◆ The task ◆
Reproduce the data from the line containing "The height and" through the line containing "(1130, 204)", both included, multiplying each coordinate in the answers by 0.65 and rounding to the nearest whole number, with halves rounded up. Leave every number in the requests unchanged.

◆ Data section ◆
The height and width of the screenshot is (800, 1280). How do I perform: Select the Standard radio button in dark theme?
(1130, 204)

--

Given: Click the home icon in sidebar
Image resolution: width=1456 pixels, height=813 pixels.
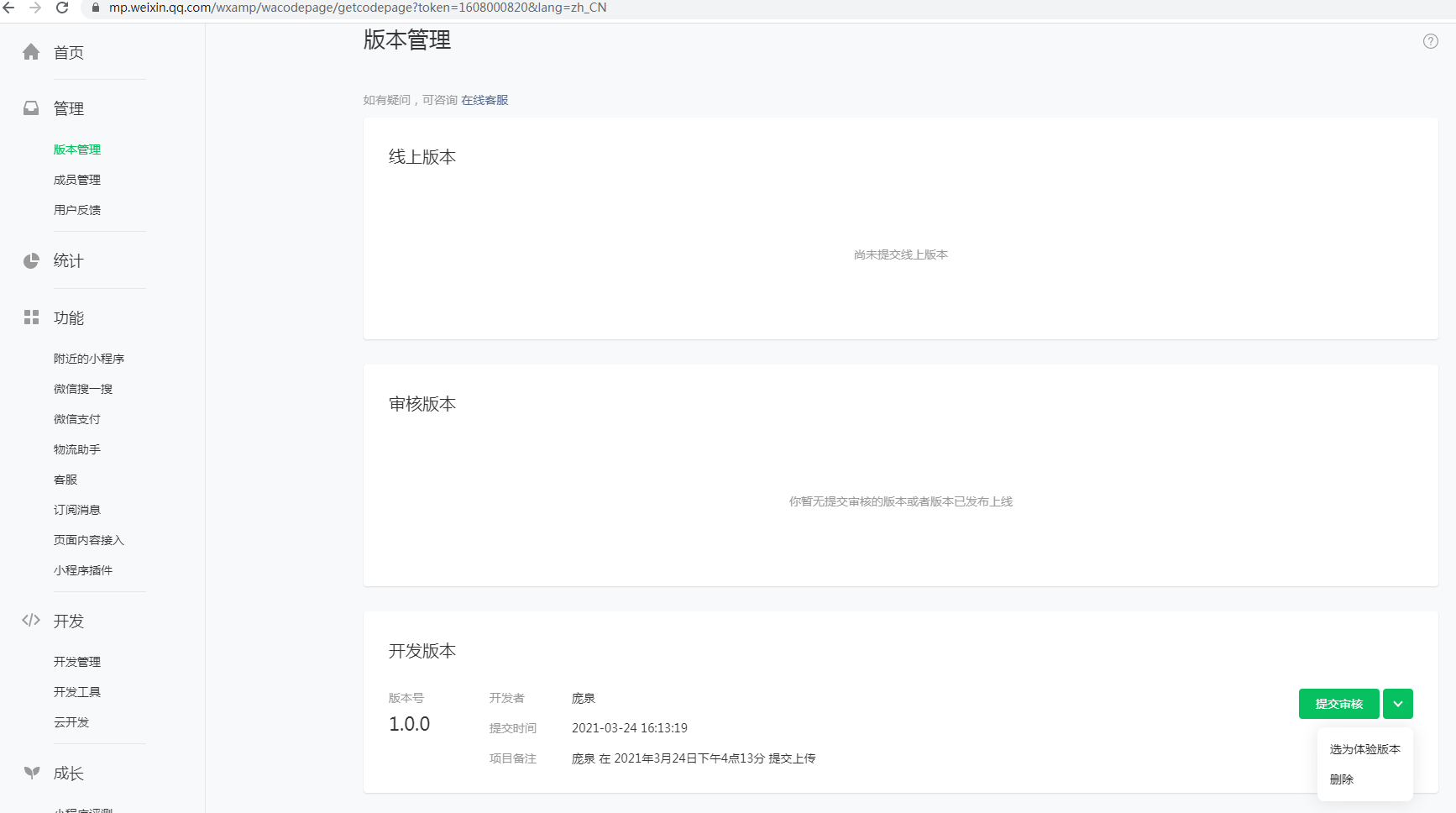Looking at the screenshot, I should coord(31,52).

◆ Output of the exercise ◆
The height and width of the screenshot is (800, 1280). How do I perform: Select the Standard radio button in dark theme?
(735, 133)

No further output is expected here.